There is a long story behind.About nucleation: in pure solutions you can increase the supersaturation to a high level without any phase transfer; it is entirely a metastable state.The more fare you go from the solubility line the higher is the probability that the nucleation will occur like an explosion-in an instant. If there are already solid particles in your solution, if you stirr it or anyhow disturb it, these paricles or small bubbles of gas will act as new nuclea so you cannot increase the supersturation deliberately. New nuclea will be formed near to the saturation line and they will start growing immediately. So whenever you look to your solution you will have there some nuclea that will be created in that particular instant of time and a population of crystalls, each one with his individual history, some of them beeing there from the very begining and some of them just about starting their growth.Because in average they have been growing from the start on they are in average larger and because the process is using nuecla for growth their number is smaller.

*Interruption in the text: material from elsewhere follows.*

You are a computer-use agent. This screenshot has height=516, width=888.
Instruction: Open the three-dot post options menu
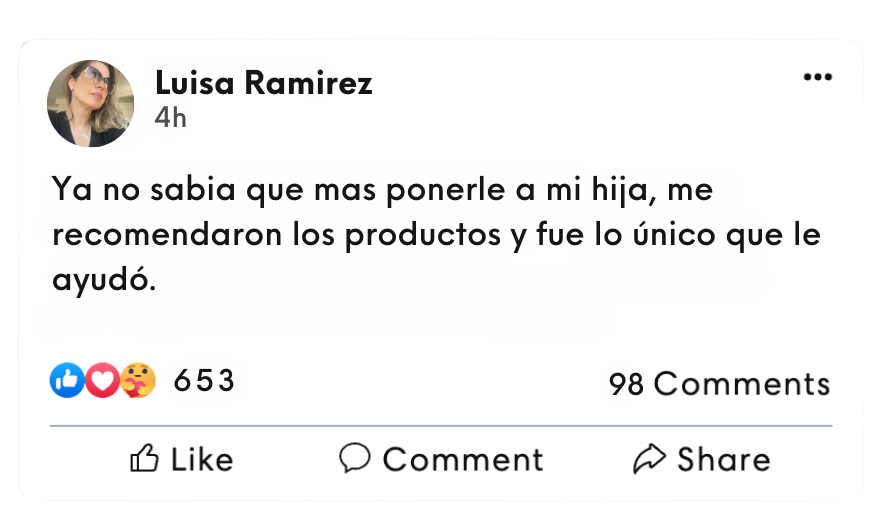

A seed acts apparently as a mean to lower the activation energy for a nucleation: the solubility of a particle depends (besides on T) on its radius; the smaller it is the more is soluble. Consequently smaller particles need higher supesaturation for phase change. Adding seeds means that you start actual growth immediatelly.
Regretfully I cannot give you calculations here because it is not a one-two-three task, but the ammonium sulphate is a system that has been published in many papers.
The most simple experiment would be to track the crystall size distribution with adding different amounts of seeds preferentially of equal size- a dust or fines of your produst will be fine, but keep temperature profiles, supersaturation profiles and aggitation constant!
m777182
 
I can't add a comma to the good description of m777182. I would just remark that, if excessive nucleation is the problem (as it happens in manganese sulphate, for example) the solution might be of looking fromn the other side of the problem : since nucleation can only occur when supersaturation is present, the more so if it is very high, and that statistical considerations (swirls, bubbles et similia) increase the nucleation rate, you could rather try to reduce the volume of the supersaturation zone and try to define the optimum surface to volume ratio (in terms of m2 of xls surface per m3 of slurry). This is the concept of the draft tube and baffle (DTB) crystallizer.
 
To bewdley:
I agree that swirling and high turbulence increase the secondary nucleation so it should be kept on minimum by using efficient aggitators with low power input; however you should keep some mixing to allow the heat transfer and homogeinity of the suspension. Operating at low supersaturation makes your production rate low and by low supersaturation you can get a different crystal shape, mostly more perfect shape. The trend today is towards spherical dense crystalls with high bulk density.So the good policy might be a fines trap:separating and dissolving fines and recirculating slightly undersaturated solution.Interesting topics,isn't it?
m777182
 
m777182,
Basically, we are looking at the same crystallizer... external recirculation - and thermal destruction - of fines you say, and I agree. Adding that the unsaturated solution should be injected in the best possible location, generally deep down in the vessel, since it is hot. The problem is, in real life you cannot always thermally destroy the fines : think to anhydrous sodium sulphate, for example. So you have to work on both issues. BTW, I meant reducing the volume of the supersaturation zone, not reducing the supersaturation in terms of % excess solute - of course you have to compromise, somehow.